Syria has asked the United Nations to issue a clear condemnation of the bombing in the Syrian capital.
In letters to the UN secretary general and the chairman of the UN Security Council (UNSC) on Thursday, the Syrian Foreign Ministry said the Security Council’s adoption of a firm stance on the deadly attack would send a message to terrorist groups and those who support them.
“But if the UNSC turns a blind eye to this terrorist act, just as it did previously, it will deepen doubts about its seriousness in combating terrorism and its commitment to implementing its resolutions in this regard,” the Syrian Foreign Ministry added.
Last month, Brahimi asked the UN Security Council to establish an international body to conduct an independent investigation on war crimes in Syria.
The Syria crisis began in March 2011. Many people, including large numbers of security forces, have been killed in the violence.

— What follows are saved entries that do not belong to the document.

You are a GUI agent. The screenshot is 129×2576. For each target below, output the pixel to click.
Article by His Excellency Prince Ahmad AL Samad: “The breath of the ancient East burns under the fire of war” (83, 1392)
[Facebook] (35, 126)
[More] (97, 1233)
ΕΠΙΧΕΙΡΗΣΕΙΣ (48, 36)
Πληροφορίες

The Syrian government says that the chaos is being orchestrated from outside the country, and there are reports that a very large number of the militants are foreign nationals.
As a reminder: Obama signed a secret order authorizing U.S. support for Syrian terrorists seeking to depose Syrian President Bashar al-Assad and his government. Obama’s order, approved earlier this year and known as an intelligence “finding,” broadly permits the CIA and other U.S. agencies to provide support that could help the terrorists oust Assad. C.I.A. officers are operating secretly in southern Turkey. The weapons, including automatic rifles, rocket-propelled grenades, ammunition and some antitank weapons, are being funneled mostly across the Turkish border by way of a shadowy network of intermediaries including Syria’s Muslim Brotherhood and paid for by Turkey, Saudi Arabia and Qatar. The United States is setting up joint military, intelligence and medical working teams with Israel, Turkey and Jordan.